⁠CAPÍTULO II – O COLÓQUIO DOS QUE... Marcelo Caetano Monteiro

⁠CAPÍTULO II – O COLÓQUIO DOS QUE NUNCA PARTILHARAM A LUZ. “Foi apenas um sorriso... mas a eternidade se abriu por um instante e teve medo.” I. O Sorriso que nã... Frase de Marcelo Caetano Monteiro.

⁠CAPÍTULO II – O COLÓQUIO DOS QUE NUNCA PARTILHARAM A LUZ.

“Foi apenas um sorriso... mas a eternidade se abriu por um instante e teve medo.”

I. O Sorriso que não Sabia Ficar.

Era uma noite sem lua — mas com vento. Camille desceu ao porão mais uma vez, como se a noite lhe pertencesse, como se a escada soubesse o peso da alma dela. Joseph já a esperava, não como quem aguarda alguém, mas como quem reconhece o inevitável.

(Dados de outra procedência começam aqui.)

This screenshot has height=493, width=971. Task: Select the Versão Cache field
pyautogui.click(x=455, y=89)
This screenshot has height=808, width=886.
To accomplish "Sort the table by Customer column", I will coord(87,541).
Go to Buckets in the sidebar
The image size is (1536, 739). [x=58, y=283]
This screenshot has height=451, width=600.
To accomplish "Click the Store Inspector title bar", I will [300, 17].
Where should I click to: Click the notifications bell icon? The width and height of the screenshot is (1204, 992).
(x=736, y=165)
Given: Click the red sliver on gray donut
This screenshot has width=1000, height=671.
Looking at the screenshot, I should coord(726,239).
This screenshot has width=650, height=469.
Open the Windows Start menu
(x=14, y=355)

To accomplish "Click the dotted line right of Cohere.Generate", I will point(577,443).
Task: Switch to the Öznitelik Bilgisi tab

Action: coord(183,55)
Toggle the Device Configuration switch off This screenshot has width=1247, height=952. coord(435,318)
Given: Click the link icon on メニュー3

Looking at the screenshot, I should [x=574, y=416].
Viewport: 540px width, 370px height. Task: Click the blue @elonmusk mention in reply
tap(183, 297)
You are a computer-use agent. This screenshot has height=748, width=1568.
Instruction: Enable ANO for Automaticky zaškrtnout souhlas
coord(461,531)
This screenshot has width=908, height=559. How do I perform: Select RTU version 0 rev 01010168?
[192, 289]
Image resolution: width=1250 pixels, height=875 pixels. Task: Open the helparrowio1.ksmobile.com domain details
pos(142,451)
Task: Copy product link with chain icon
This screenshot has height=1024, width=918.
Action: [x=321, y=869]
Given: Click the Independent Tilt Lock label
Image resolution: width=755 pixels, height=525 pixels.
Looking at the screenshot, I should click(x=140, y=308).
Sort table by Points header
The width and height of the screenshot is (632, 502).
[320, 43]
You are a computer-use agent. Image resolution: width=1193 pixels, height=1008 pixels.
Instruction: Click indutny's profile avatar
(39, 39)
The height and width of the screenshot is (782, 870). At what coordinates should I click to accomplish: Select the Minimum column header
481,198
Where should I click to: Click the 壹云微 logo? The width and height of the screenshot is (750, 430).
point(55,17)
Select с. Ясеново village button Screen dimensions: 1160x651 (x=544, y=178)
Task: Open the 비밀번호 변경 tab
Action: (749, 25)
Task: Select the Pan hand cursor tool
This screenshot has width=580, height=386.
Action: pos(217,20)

Ele estava com as mãos sujas de tinta seca. Rascunhava em uma parede uma frase:
“Deus não nos condena — nos observa em silêncio.”

Quando ela chegou, ele se virou com a lentidão dos que não se acostumam à presença.

— “Trouxe as flores?” — perguntou ela, com a voz baixa, quase como um lamento que queria parecer alegria.

— “Roubei-as do cemitério da rua de cima. Ninguém sentirá falta. Estão todas mortas lá... inclusive os vivos.”

Camille sorriu. E o sorriso dela doeu.

II. Colóquio no Escuro.

Sentaram-se frente ao outro. Ele a fitava como quem se vinga da luz, por amá-la demais e ao mesmo tempo temê-la. Ela recostou o queixo sobre os joelhos.

— “Sabe o que me assusta, Joseph?”
— “A vida?”
— “Não. O que há dentro de mim quando você sorri.”
— “E o que há?”
— “A vontade de viver. Isso me assusta mais do que morrer.”

Ele engoliu em seco.

Camille segurou uma de suas mãos, não para apertar, mas para impedir que fugisse de si mesmo.

— “Prometa que se eu morrer antes, você não escreverá sobre mim.”
— “E se eu prometer, você viverá mais?”
— “Não. Mas saberei que ao menos você me amou em silêncio, e não em frases soltas por aí.”

III. Instante Suspenso na Poeira.

Joseph sorriu. Não muito. Apenas o suficiente para que o mundo inteiro parasse por um milésimo de eternidade.

Camille, deitada agora sobre um lençol rasgado, observava os traços dele à meia-luz de um lampião antigo.

— “Por que você sorriu?” — perguntou.
— “Porque me senti feliz.”
— “E por que o medo veio logo depois?”
— “Porque a felicidade não é para nós, Camille. É como o fogo para quem vive em papel.”

Eles não falaram mais por um longo tempo.

Só o ruído do lampião, e o rangido suave da escada apodrecendo com os anos.

IV. Promessas no Fim do Tempo.

Antes de subir de volta à noite, Camille parou no degrau mais alto, olhou para ele como quem olha do fundo de um abismo invertido — do alto para o que está enterrado.

— “Joseph...”
— “Sim?”
— “Prometa que você não sobreviverá muito tempo depois de mim.”
— “Você quer que eu morra?”
— “Quero que não me esqueça. Nem mesmo para viver.”

Ele assentiu. Não era promessa. Era sentença.

V. Felicidade Medrosa: O Amor que Pressente a Perda.

Eles foram felizes naquele instante.
Mas era uma felicidade assustadora, como a criança que descobre por um momento que os pais podem morrer.
Ou como o prisioneiro que vê uma fresta de luz — e teme que ela revele que o mundo lá fora nunca o esperou.

Camille e Joseph sabiam:
Quanto mais se amassem, mais doloroso seria o silêncio que viria depois.

E ainda assim... sorriram.

Com medo.

Mas sorriram.

“Diziam que era apenas um romance soturno... mas era um universo inteiro tentando amar sem voz.”

Fragmento atribuído a Camille, encontrado sob um retrato queimado.